I ran a handy little tool I slopped up and lo-and-behold all the drives are nearly at five and a half years of online time; this is solidly in their golden years. I’d been meaning to upgrade the array to larger disks, since a good amount of space is going (cheerfully!) to error-correction and parity, and so had begun collecting replacement disks in anticipation of an upgrade. Rebuilding the array would be time-consuming and annoying and so I’d been putting it off.

Well, the week before Christmas and finally hit with inspiration, I started reorganizing all of my different linux ISOs by source and genre and album and whatnot, and also checking through old backups. Out of curiosity, I ran my health script again, and now SMART errors cropped up. Worse, ZFS had now decided that one of the disks was degraded, and so the whole zpool had begun its swan song.

It appeared that it was now time to do something.

Interlude: ZFS? Is that some kinky BSD thing?

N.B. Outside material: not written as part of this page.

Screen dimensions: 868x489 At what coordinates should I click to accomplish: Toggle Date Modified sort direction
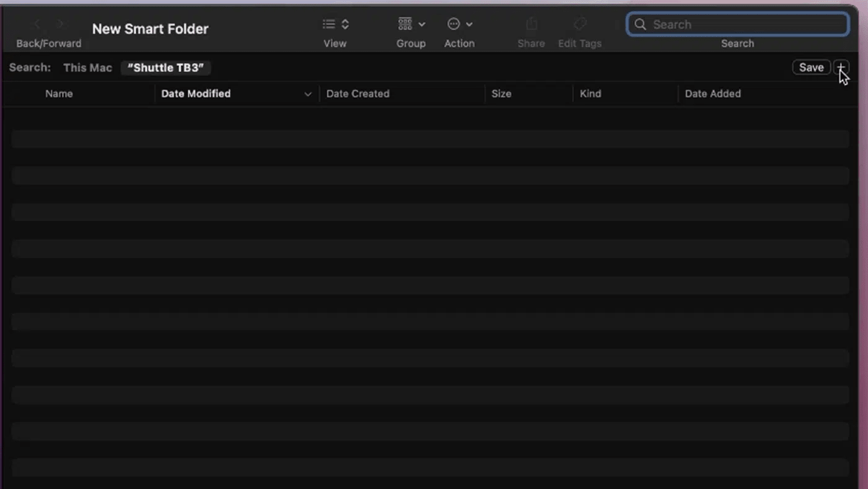click(195, 94)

ZFS is one of the projects that escaped from the lab over at Sun Microsystems. It’s probably the last filesystem you’ll ever need unless you’re doing embedded stuff or networked filesystem stuff. While I am not an expert in all the things it can do, the things that it can do that I care about are:

  • Data integrity and checksumming. Everything in the filesystem is monitored for bitrot, and even if you can’t fix the problem you at least can find out that it happened.
  • Super-easy JBOD. By default, you can create a pool of storage out of whatever disks you have lying around. More advanced stuff requires forethought, but if you just want to make a JBOD this is great.
  • Built-in RAID features. If you’re willing to do a tiny bit of work and sacrifice some storage (which I emphatically am, for reasons that will become obvious as this tale continues), you can easily configure disk mirroring and striping and parity, and use something called RAID-Z.
  • Snapshotting. You can take easy snapshots of the filesystem almost instantly at any point, and fall back to them. Further, you can trivially explore those as read-only directories without any mounting shenanigans.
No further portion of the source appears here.